With this, I’m simply greping for every request to /banner/ajax/loadin a compressed log file, piping the output to awk and pulling the 7th column of text, “columns” here defined as strings separated by whitespace. It’s important to note that unlike almost everything else in Computer Science, the columns in awk are not 0-indexed (go figure). Simple enough, yeah?

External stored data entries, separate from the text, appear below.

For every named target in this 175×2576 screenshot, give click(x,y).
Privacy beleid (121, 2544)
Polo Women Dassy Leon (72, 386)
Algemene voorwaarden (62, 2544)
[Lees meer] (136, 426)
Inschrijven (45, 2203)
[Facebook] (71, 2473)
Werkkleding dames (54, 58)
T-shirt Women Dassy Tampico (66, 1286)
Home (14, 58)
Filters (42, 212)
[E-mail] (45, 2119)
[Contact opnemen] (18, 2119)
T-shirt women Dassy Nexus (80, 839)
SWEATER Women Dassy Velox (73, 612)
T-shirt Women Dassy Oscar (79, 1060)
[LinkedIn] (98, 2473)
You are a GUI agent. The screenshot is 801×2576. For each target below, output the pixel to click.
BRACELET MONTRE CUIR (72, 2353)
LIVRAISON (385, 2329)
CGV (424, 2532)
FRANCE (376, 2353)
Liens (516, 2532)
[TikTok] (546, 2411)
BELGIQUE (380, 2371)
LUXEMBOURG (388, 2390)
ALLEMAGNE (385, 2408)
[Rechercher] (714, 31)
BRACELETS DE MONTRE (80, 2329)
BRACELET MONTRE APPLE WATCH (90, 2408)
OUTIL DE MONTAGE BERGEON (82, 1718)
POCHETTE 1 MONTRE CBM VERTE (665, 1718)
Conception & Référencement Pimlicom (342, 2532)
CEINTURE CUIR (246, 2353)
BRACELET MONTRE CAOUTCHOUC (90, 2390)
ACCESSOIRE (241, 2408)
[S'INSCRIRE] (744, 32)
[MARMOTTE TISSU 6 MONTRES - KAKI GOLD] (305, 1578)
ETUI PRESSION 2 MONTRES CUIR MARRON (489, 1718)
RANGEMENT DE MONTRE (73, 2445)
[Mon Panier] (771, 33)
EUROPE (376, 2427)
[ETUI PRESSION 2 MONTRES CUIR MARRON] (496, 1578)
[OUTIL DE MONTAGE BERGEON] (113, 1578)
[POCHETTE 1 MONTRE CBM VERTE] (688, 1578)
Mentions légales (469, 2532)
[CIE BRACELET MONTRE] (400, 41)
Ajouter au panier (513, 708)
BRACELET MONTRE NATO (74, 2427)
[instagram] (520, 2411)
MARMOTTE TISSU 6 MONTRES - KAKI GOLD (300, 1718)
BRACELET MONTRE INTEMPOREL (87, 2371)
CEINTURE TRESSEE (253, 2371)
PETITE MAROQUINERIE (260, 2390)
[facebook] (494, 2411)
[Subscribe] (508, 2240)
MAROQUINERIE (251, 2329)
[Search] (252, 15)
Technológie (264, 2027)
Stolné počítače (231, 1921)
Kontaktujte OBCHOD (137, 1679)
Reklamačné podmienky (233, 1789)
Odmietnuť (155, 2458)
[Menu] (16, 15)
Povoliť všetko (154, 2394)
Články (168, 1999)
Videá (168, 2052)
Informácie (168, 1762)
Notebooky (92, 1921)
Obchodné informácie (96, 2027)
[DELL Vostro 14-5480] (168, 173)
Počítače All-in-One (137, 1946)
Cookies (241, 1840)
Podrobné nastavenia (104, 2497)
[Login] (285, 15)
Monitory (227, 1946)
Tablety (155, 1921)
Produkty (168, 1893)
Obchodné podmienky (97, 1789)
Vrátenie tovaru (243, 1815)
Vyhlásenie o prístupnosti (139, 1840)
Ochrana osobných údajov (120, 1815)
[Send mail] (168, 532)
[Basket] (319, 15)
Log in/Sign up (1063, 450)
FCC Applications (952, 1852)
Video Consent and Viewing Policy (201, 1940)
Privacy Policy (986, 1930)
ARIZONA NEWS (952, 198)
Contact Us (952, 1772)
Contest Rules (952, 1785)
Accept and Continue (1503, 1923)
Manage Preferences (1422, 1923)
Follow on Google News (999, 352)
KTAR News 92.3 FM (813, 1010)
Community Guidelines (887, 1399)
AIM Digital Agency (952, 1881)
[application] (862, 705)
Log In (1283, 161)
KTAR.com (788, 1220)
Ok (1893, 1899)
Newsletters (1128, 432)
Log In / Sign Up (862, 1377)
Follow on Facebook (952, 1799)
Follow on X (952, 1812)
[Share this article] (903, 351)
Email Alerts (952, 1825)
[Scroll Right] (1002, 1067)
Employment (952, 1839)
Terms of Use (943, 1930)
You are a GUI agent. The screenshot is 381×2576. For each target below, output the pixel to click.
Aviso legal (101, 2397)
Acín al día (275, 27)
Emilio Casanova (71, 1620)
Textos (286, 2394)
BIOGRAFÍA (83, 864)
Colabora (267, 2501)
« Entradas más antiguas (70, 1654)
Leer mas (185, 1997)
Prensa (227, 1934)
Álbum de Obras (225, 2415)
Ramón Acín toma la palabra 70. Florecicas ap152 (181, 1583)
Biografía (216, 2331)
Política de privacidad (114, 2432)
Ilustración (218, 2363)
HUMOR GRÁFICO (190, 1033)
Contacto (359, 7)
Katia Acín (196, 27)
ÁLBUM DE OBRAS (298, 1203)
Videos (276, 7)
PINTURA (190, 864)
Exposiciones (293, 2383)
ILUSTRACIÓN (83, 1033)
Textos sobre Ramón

So now we have tens of thousands of lines of memory usage to look through. But what if we just want to look at the worst cases for this day? Well then, let’s just sort and grab the last few with sort and tail

$ zgrep 'banner/ajax/load' /var/log/xxxxxx/xxxxxx/php.access.log.17.gz | awk '{ print $7 }' | sort -h | tail -5
91404
195968
420108
452908
1191096

Awesome, so that was pretty easy, and now we see that there were really 4 requests that appeared to be using an absurd amount of memory on the day of the outage. Let’s look at a wider span of time though and see if we can get a better sense of how often this is happening:

$ zgrep 'banner/ajax/load' /var/log/xxxxxx/xxxxxx/php.access.log.{1..21}.gz | awk '{ print $7 }' | sort -h | tail
85320
85320
85332
89428
91404
91404
195968
420108
452908
1191096

$ zgrep 'banner/ajax/load' /var/log/xxxxxx/xxxxxx/php.access.log.{1..16}.gz | awk '{ print $7 }' | sort -h | tail
83212
83272
83284
83284
83284
85260
85320
85320
85332
89428

So at this point I’m feeling pretty confident that this isn’t a typical issue. But is 89428 kB still a little too high for this request? Let’s try to answer that question, and again turn to awk for some help. We’re able to compute and return an average for this column by passing something like {n++;sum+=$x} END {print n?sum/n:0} to awk:

$ zgrep 'banner/ajax/load' /var/log/xxxxxx/xxxxxx/php.access.log.{1..30}.gz | awk '{n++;sum+=$7} END {print n?sum/n:0}'
8813.21
$ grep 'banner/ajax/load' /var/log/xxxxxx/xxxxxx/php.access.log | awk '{n++;sum+=$7} END {print n?sum/n:0}'
8772.13

Nope! From what I was able to gather using the above, it looked like this wasn’t any sort of recurring issue we needed to watch out for. With the above data, some additional analysis on system metrics at the time of the outage, and a little further digging into the Magento source code, we were able to successfully determine that these requests were really just the result of an overloaded system that didn’t have a great PHP memory_limit set. We’re currently engaging Magento and working with hosting to find a safer memory_limit that will make sure individual requests aren’t able to use over over 1G of memory.